Simulation vs understanding: A tension, and not just in our profession

Friday May 7, 2021, 12:00 PM

Prof. Roald Hoffmann, the Frank H. T. Rhodes Professor of Humane Letters Emeritus at Cornell University

Photo: Simulation vs understanding: A tension, and not just in our profession

Abstract: Understanding, simulating, explaining are all ideas that have a common sense feel to them, but are not so simple to define. Certainly, computers, their power and speed, have transformed chemistry, and especially theory in chemistry. We can calculate almost anything, simulate/predict most observables. But do we understand what we calculate exceedingly well? Does the computer understand these? Does the person(s) who wrote the software understand  these observables?

          At times it feels like there is a wave, a Hokusai wave, crashing down on us, and not just in quantum chemistry. The wave is driven by information technology; its arms are machine learning, neural networks, and artificial intelligence.

          In this lecture I will move from the words, and philosophical ideas around them, to the practical way in which simulation and quantum chemistry interact with experiment today.
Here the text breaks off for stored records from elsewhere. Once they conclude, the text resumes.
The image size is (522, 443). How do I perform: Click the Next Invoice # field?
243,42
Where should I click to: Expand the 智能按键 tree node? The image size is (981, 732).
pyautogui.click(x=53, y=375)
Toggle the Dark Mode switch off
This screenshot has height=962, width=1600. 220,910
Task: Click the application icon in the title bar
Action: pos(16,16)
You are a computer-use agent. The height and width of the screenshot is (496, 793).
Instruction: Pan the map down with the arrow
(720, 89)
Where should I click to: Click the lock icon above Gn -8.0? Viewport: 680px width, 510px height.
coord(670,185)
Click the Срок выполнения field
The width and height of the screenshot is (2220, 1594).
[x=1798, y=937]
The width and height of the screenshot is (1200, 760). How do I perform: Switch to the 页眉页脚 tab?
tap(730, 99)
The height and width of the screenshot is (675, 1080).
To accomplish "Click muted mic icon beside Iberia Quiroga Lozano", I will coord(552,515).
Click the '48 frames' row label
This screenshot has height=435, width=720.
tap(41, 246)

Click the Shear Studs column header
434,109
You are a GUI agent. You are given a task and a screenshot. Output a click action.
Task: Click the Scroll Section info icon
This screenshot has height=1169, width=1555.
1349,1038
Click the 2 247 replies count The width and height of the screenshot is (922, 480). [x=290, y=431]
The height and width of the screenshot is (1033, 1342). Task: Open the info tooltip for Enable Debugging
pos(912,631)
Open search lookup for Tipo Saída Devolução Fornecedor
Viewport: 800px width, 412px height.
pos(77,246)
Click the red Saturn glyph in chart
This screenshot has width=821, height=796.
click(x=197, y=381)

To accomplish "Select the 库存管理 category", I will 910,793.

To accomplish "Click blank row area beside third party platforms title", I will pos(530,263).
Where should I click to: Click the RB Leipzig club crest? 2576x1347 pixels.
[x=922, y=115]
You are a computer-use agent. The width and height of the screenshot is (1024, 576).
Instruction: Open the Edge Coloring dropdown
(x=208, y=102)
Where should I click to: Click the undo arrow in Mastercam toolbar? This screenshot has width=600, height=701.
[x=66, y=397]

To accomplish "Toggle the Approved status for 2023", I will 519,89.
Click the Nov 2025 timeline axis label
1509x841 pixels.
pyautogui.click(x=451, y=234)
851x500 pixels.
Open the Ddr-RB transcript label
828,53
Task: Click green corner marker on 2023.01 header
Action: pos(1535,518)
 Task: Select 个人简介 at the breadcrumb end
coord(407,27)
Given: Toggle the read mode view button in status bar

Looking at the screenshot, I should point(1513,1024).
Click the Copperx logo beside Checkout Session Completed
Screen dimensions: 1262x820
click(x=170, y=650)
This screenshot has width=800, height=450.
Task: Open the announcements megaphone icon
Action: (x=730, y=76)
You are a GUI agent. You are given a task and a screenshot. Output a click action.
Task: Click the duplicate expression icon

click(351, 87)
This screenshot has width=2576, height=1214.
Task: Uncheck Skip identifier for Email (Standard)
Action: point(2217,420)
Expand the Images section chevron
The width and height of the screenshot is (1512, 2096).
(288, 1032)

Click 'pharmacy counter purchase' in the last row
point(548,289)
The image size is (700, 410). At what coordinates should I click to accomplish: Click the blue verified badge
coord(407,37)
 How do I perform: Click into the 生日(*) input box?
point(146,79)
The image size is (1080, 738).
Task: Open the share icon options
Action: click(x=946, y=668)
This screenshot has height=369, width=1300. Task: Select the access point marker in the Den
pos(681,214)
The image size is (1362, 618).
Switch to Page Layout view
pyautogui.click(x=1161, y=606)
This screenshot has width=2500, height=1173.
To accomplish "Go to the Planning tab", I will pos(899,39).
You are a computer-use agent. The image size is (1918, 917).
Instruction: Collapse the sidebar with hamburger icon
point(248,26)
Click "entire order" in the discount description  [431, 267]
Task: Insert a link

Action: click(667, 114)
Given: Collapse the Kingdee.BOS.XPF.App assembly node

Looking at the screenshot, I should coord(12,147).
I will describe the feeling of being beaten by computers, not just in playing chess or igo, but in the process of searching for a new chemical structure, The tension between simulation and understanding is there, of course, not only in chemistry – I will give examples of from economics, commerce,  and “big data.” There are deep moral implications  of AI and IT for all of us. No solutions at the end, just a recognition of the problem, a sketching of possible coexistence. And a plea to stay human.

Bio: Roald Hoffmann was born in 1937 in Zloczow, Poland. Having survived the war, he came to the U.S. in 1949, and studied chemistry at Columbia and Harvard Universities (Ph.D. 1962). Since 1965 he is at Cornell University, now as the Frank H. T. Rhodes Professor of Humane Letters. He has received many of the honors of his profession, including the 1981 Nobel Prize in Chemistry (shared with Kenichi Fukui).

“Applied theoretical chemistry” is the way Roald Hoffmann likes to characterize the particular blend of computations stimulated by experiment and the construction of generalized models, of frameworks for understanding, that is his contribution to chemistry. The pedagogical perspective is very strong in his work.

Notable at the same time is his reaching out to the general public; he participated, for example, in the production of a television course in introductory chemistry titled “The World of Chemistry,” shown widely since 1990. And, as a writer, Hoffmann has carved out a land between science, poetry, and philosophy, through many essays and three books, Chemistry Imagined with artist Vivian Torrence, The Same and Not the Same and Old Wine (translated into six languages), New Flasks: Reflections on Science and Jewish Tradition, with Shira Leibowitz Schmidt.

Hoffmann is also an accomplished poet and playwright. He began writing poetry in the mid-1970s, eventually publishing the first of a number of collections, The Metamict State, in 1987, followed three years later by Gaps and Verges, then Memory Effects (1999), Soliton (2002), and most recently, in Spanish, Catalista. He has also co-written a play with fellow chemist Carl Djerassi, entitled Oxygen, which has been performed worldwide, translated into ten languages. A second play by Roald Hoffmann, Should’ve, had its initial workshop production in Edmonton, Canada in 2006.

Unadvertised, a monthly cabaret Roald runs at the Cornelia Street Caf in Greenwich Vilage, “Entertaining Science,” has become the hot cheap ticket in NYC.